Quest’anno, per la prima volta, da quella prima volta di 30 anni fa, ad Assisi, insieme agli oltre 500 leader religiosi e personalità della politica e della cultura, è stato possibile ascoltare i testimoni diretti di queste tragedie, come Tamara Mikalli, armena di Aleppo, insegnante di inglese prima che la guerra gli portasse via tutto. Tamara è riuscita a fuggire, insieme alla sua famiglia, grazie ai corridoi umanitari nel maggio scorso, ed ha trovato rifugio in Italia.
“Aleppo, quando pronuncio questo nome, mi si stringe il cuore – racconta Tamara – perché mi ricordo dove sono nata, cresciuta e dove mi sono sposata. Mi tornano alla mente i tanti amici musulmani e cristiani. Ora si fanno differenze tra cristiani e musulmani, ma prima della guerra non c’erano differenze”. Sotto i “pesanti bombardamenti – ricorda – condividevamo il pane e l’acqua, i beni più preziosi che mancano durante la guerra, ci incoraggiavamo a vicenda e pregavamo”.
“Save Aleppo!” era il titolo del panel, “Save Aleppo!” è stato il grido che si è più volte levato per bocca dei più eminenti rappresentanti delle religioni presenti ad Assisi.
Mauro Garolfalo, della Comunità di Sant’Egidio, ricorda il 14 Giungo 2014, quando Andrea Riccardi lanciò un appello per salvare Aleppo, una richiesta di un “soprassalto di responsabilità” fra le parti in causa, appello firmato da migliaia di persone e che purtroppo, ad oggi, non ha sortito gli effetti sperati.
La dura e spietata analisi del prof. Tarek Mitri, dell’Università Americana di Beirut non lascia spazio a molte speranze: l’unica via percorribile per la fine delle ostilità in Siria è l’accordo fra gli Stati Uniti e la Russia, nonostante le altre parti chiamate in causa durante l’incontro, come la Turchia, l’Arabia Saudita e l’Iran, non dimenticando alcune potenze europee che non hanno sempre giocato in maniera limpida.
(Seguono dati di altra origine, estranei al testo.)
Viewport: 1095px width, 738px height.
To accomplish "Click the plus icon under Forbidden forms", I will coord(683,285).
Shahan Sarkissian, Primate armeno ortodosso di Aleppo e Harutiun Seliman, Presidente della Comunità Evangelica in Siria hanno testimoniato sulla presenza delle comunità cristiane in Aleppo, alla loro testimonianza hanno fatto da contrappunto gli interventi dell’Imam di Trieste Nader Akkad, Siriano di Aleppo, che ha definito Aleppo una “madre”, i cui figli sono costretti ad assistere quotidianamente alle violenze a lei perpetrate. “Nessuno è depositario di soluzioni, ma l’unico strumento in nostro possesso è la voce, ed è responsabilità di ognuno di noi far sentire la propria voce per la salvezza di Aleppo – ha proseguito – da Assisi, città della Pace, ci rivolgiamo ai potenti della terra per dire basta, i bambini di Aleppo non ce la fanno più, la popolazione, dopo cinque anni di bombardamenti è allo stremo”.
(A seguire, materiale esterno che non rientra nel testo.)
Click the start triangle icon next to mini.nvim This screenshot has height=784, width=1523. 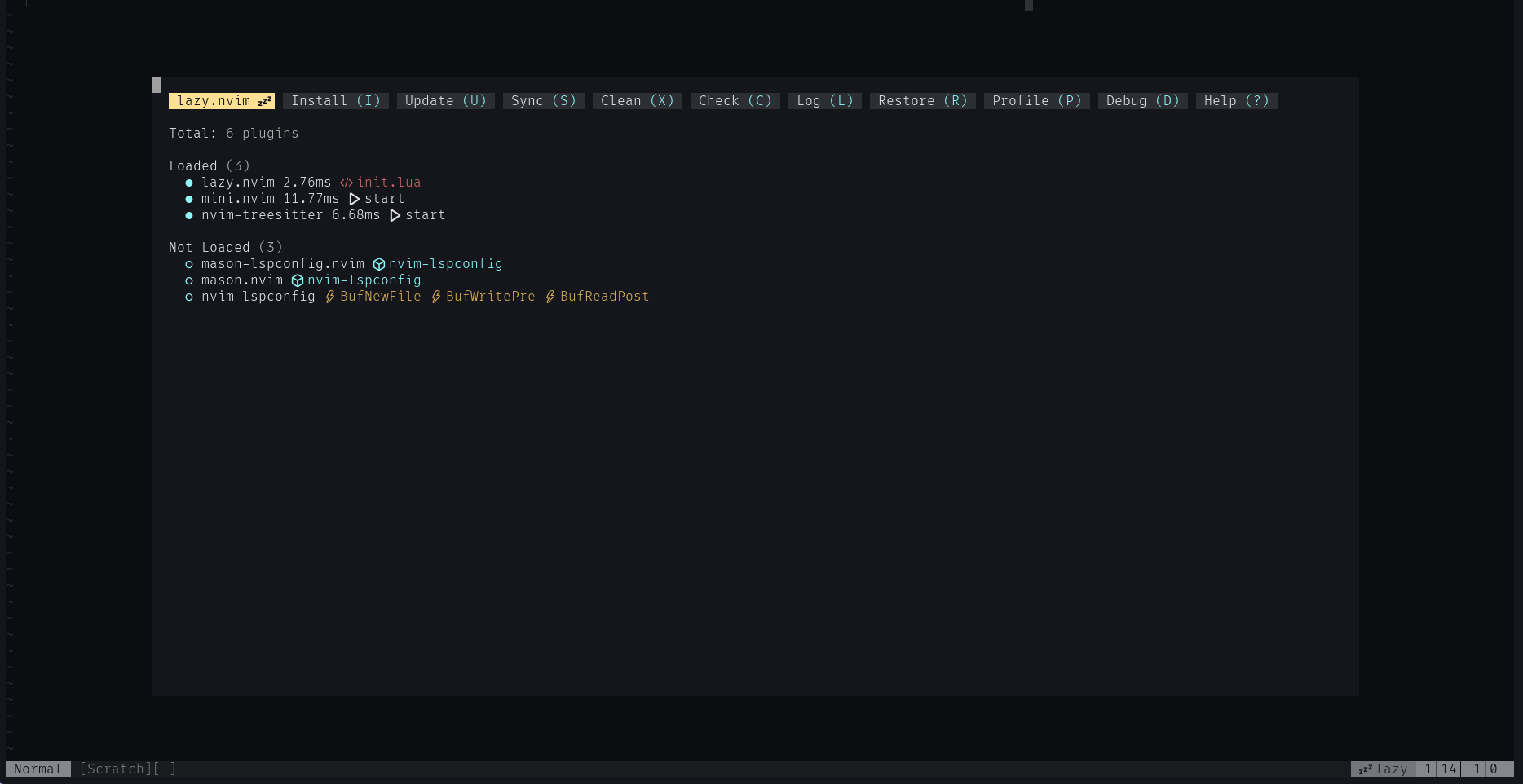354,199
Il grido di dolore che si è levato dai testimoni siriani presenti deve essere amplificato dai mezzi di informazione, è questa la nostra missione. Non sempre la stampa ha favorito la pace e la chiarezza, ma dovere di un giornalista è raccontare il presente, e dare voce a chi voce non ha.
La situazione in Siria sembra essere un ginepraio dal quale gli uomini di buona volontà stentano a trovare l’uscita, ma indispensabile è continuare a credere, come ha sostenuto Marco Garofalo, che la Pace è sempre possibile.